* [Exercise goal]:
Reproduce the lines below exactly, starting at the one containing "You are a computer-use agent. The" and stopping at the final line.

[Start of section]

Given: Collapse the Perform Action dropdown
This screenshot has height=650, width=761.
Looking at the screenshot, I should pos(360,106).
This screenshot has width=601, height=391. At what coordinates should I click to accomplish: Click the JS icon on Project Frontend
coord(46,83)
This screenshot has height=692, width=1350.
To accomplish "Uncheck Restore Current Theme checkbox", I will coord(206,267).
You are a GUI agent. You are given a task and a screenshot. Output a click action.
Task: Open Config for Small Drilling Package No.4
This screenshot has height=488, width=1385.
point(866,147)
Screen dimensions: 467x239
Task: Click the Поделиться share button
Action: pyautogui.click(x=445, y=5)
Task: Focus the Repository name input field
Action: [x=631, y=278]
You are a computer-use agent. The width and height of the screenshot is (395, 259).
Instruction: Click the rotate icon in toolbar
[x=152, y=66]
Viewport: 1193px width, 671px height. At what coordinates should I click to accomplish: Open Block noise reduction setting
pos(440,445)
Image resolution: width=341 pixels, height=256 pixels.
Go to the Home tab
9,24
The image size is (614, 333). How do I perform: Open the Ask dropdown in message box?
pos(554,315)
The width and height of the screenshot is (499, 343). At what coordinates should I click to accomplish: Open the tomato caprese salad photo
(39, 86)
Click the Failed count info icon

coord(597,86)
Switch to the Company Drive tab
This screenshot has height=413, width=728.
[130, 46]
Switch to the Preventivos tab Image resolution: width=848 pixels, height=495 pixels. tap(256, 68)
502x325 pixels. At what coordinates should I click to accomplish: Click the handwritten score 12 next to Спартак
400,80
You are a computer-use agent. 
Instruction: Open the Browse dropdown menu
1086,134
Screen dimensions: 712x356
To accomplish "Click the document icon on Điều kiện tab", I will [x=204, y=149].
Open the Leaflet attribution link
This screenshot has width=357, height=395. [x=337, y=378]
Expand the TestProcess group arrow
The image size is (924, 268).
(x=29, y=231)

[End of section]

* [Solution to the problem]:
You are a computer-use agent. The width and height of the screenshot is (395, 259).
Instruction: Click the rotate icon in toolbar
[x=152, y=66]
Viewport: 1193px width, 671px height. At what coordinates should I click to accomplish: Open Block noise reduction setting
pos(440,445)
Image resolution: width=341 pixels, height=256 pixels.
Go to the Home tab
9,24
The image size is (614, 333). How do I perform: Open the Ask dropdown in message box?
pos(554,315)
The width and height of the screenshot is (499, 343). At what coordinates should I click to accomplish: Open the tomato caprese salad photo
(39, 86)
Click the Failed count info icon

coord(597,86)
Switch to the Company Drive tab
This screenshot has height=413, width=728.
[130, 46]
Switch to the Preventivos tab Image resolution: width=848 pixels, height=495 pixels. tap(256, 68)
502x325 pixels. At what coordinates should I click to accomplish: Click the handwritten score 12 next to Спартак
400,80
You are a computer-use agent. 
Instruction: Open the Browse dropdown menu
1086,134
Screen dimensions: 712x356
To accomplish "Click the document icon on Điều kiện tab", I will [x=204, y=149].
Open the Leaflet attribution link
This screenshot has width=357, height=395. [x=337, y=378]
Expand the TestProcess group arrow
The image size is (924, 268).
(x=29, y=231)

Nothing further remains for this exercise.